On May 4, 2015 (effective as of April 29, 2015), the Company and Bridge Bank entered into Amendment 4 to Bridge Bank’s Business Financing Agreement (“BFA”) dated March 15, 2013 to add the Company, Sysorex Federal, AirPatrol and Shoom as borrowers under the agreement, amend certain financial covenants, increase the credit limit to $10.0 million and provide for a second term loan of $2 million which matures on April 29, 2018 of which $167,000 was used to pay off the balance of the initial term loan. The term loan accrues interest at the greater of 5.25% or Bridge Bank's prime rate plus 2%. The Company will make payments of $56,000 on the term loan on the first day of each month commencing on May 1, 2015 until the loan amount is paid in full. The balance due on the term loan is scheduled to be paid in full during the year ending December 31, 2018.

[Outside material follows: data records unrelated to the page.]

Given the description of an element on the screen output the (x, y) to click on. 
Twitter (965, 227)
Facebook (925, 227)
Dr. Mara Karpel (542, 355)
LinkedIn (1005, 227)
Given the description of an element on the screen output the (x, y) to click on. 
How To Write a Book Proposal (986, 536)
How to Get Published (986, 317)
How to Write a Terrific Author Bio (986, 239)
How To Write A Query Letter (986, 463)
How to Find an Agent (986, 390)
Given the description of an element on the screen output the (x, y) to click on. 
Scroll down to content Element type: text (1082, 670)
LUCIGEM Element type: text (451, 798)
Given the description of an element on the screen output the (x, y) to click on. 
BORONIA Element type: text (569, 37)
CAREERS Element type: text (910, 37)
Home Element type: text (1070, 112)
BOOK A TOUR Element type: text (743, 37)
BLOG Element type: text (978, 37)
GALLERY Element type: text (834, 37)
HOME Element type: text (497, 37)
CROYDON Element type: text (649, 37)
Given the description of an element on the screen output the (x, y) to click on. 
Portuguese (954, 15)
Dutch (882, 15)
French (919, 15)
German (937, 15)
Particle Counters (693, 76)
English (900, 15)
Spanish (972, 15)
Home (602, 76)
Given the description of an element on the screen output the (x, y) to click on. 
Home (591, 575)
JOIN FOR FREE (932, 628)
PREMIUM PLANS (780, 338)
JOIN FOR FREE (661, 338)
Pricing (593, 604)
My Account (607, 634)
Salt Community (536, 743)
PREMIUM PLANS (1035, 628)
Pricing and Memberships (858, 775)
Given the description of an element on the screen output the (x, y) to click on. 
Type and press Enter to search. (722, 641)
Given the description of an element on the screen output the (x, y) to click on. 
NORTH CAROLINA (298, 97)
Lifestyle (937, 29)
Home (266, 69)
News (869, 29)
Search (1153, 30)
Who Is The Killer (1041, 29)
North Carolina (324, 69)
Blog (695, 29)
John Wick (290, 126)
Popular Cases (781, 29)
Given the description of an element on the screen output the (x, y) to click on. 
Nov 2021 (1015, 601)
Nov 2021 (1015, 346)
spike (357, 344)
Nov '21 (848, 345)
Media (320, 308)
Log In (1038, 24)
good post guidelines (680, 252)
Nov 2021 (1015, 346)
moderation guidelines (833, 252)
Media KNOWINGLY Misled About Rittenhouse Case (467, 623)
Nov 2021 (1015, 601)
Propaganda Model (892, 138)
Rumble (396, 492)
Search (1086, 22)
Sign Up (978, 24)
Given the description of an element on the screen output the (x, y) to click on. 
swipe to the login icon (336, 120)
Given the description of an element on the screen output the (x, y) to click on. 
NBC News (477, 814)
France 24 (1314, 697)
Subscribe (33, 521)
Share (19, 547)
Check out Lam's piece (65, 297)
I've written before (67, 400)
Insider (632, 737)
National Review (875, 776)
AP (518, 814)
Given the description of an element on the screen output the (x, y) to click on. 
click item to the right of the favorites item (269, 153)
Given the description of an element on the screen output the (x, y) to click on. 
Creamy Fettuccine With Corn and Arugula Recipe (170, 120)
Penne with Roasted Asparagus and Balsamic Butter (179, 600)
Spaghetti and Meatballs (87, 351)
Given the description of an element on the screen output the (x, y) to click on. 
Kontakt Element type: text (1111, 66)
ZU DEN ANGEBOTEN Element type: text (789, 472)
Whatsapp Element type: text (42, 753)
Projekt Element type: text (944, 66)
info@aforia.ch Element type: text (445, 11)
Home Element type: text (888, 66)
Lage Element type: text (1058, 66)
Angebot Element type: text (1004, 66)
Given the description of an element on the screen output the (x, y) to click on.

On October 7, 2015, the Company, and certain of its wholly-owned subsidiaries (collectively, the “Borrowers”), entered into Amendment 5 (the “Amendment”), effective as of September 30, 2015, to the BFA, with Western Alliance Bank, as successor in interest to Bridge Bank, N.A. Pursuant to Amendment 5, the original lender, Bridge Bank, N.A., was replaced by Western Alliance Bank, as successor in interest to Bridge Bank, N.A. and the lender under the Agreement. The Amendment also amended certain financial covenants of the Borrowers required by the Agreement. All other terms remained the same.